%%

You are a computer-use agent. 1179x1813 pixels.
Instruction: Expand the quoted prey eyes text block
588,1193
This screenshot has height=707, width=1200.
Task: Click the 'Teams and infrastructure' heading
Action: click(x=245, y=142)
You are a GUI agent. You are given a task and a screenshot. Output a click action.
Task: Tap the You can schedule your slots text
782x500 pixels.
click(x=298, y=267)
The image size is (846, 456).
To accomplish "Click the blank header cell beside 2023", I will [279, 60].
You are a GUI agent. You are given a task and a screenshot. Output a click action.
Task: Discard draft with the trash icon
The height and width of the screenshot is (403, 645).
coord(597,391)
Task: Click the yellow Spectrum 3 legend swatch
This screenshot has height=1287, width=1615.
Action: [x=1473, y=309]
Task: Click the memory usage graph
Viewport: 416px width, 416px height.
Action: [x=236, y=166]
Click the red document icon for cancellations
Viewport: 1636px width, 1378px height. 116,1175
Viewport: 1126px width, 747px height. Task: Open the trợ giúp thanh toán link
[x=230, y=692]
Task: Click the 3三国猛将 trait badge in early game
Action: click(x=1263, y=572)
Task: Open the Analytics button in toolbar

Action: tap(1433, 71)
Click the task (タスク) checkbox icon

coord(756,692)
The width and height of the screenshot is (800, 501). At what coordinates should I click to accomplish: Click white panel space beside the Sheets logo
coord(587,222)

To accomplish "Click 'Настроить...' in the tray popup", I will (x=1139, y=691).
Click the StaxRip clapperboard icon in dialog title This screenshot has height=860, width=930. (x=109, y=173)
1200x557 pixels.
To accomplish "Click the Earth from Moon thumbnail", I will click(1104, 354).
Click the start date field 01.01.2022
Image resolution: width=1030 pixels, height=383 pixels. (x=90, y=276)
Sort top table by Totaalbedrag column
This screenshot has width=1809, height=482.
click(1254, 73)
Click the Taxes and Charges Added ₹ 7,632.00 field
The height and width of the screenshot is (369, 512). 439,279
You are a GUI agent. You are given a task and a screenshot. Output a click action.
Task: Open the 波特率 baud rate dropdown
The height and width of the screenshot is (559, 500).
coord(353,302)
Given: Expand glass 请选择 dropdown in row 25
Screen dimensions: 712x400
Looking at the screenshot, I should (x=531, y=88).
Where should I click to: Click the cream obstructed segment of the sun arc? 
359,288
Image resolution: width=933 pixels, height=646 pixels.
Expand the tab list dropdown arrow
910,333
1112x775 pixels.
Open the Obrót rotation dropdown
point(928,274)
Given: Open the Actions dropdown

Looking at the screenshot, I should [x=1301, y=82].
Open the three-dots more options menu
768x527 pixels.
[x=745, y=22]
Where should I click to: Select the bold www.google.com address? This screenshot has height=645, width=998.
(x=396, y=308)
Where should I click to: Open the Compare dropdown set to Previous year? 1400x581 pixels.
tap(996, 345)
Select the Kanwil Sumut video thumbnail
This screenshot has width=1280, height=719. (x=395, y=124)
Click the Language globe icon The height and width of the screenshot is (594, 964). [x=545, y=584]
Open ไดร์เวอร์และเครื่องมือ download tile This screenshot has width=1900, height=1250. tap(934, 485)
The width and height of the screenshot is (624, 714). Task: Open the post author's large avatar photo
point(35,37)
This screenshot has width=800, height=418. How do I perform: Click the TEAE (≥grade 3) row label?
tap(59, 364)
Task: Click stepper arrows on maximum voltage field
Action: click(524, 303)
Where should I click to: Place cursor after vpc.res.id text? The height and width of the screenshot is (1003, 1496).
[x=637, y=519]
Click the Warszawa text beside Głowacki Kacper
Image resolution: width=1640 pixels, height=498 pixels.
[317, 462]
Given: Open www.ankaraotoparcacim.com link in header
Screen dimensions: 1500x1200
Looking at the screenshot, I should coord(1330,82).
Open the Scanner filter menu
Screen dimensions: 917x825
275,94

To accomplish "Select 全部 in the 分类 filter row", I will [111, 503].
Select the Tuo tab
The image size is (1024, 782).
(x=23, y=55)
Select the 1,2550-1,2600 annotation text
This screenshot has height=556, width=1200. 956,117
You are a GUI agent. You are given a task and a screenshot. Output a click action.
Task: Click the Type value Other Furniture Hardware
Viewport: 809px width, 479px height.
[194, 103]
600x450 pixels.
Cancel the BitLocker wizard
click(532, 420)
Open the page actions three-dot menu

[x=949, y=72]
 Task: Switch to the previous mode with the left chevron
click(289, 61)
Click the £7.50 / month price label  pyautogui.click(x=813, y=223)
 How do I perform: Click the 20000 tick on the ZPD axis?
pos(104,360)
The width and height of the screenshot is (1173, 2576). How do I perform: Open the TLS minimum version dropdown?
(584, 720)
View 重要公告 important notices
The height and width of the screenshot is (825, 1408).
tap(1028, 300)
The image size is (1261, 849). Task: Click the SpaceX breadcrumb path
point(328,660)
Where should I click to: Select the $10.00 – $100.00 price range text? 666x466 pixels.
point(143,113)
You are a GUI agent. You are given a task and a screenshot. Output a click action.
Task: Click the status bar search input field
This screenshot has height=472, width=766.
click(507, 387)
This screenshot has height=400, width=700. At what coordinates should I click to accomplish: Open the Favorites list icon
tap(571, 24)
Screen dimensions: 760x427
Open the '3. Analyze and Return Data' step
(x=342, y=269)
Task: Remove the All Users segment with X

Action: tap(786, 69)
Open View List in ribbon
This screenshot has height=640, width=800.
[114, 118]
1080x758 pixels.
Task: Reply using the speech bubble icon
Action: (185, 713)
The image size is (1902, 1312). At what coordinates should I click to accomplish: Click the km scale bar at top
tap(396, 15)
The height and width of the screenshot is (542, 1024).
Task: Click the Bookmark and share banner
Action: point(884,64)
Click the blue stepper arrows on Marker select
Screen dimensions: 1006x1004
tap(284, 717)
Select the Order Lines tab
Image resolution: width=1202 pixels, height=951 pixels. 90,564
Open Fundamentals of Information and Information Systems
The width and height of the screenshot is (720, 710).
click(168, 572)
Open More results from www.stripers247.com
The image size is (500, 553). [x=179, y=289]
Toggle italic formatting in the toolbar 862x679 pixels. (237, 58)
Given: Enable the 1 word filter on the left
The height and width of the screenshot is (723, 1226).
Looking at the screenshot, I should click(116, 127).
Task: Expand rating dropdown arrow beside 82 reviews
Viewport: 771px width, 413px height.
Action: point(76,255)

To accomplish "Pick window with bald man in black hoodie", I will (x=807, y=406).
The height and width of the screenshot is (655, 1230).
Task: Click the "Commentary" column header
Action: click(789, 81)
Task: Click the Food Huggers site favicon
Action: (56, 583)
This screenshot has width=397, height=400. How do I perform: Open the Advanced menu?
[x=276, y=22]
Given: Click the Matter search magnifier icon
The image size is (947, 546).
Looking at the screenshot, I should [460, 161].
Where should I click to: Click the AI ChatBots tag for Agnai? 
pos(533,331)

%%

→ Aim of the exercise:
Filter the records above down to the lines that hold the string "search".

→ Output of the task:
Task: Click the status bar search input field
Given: Click the Matter search magnifier icon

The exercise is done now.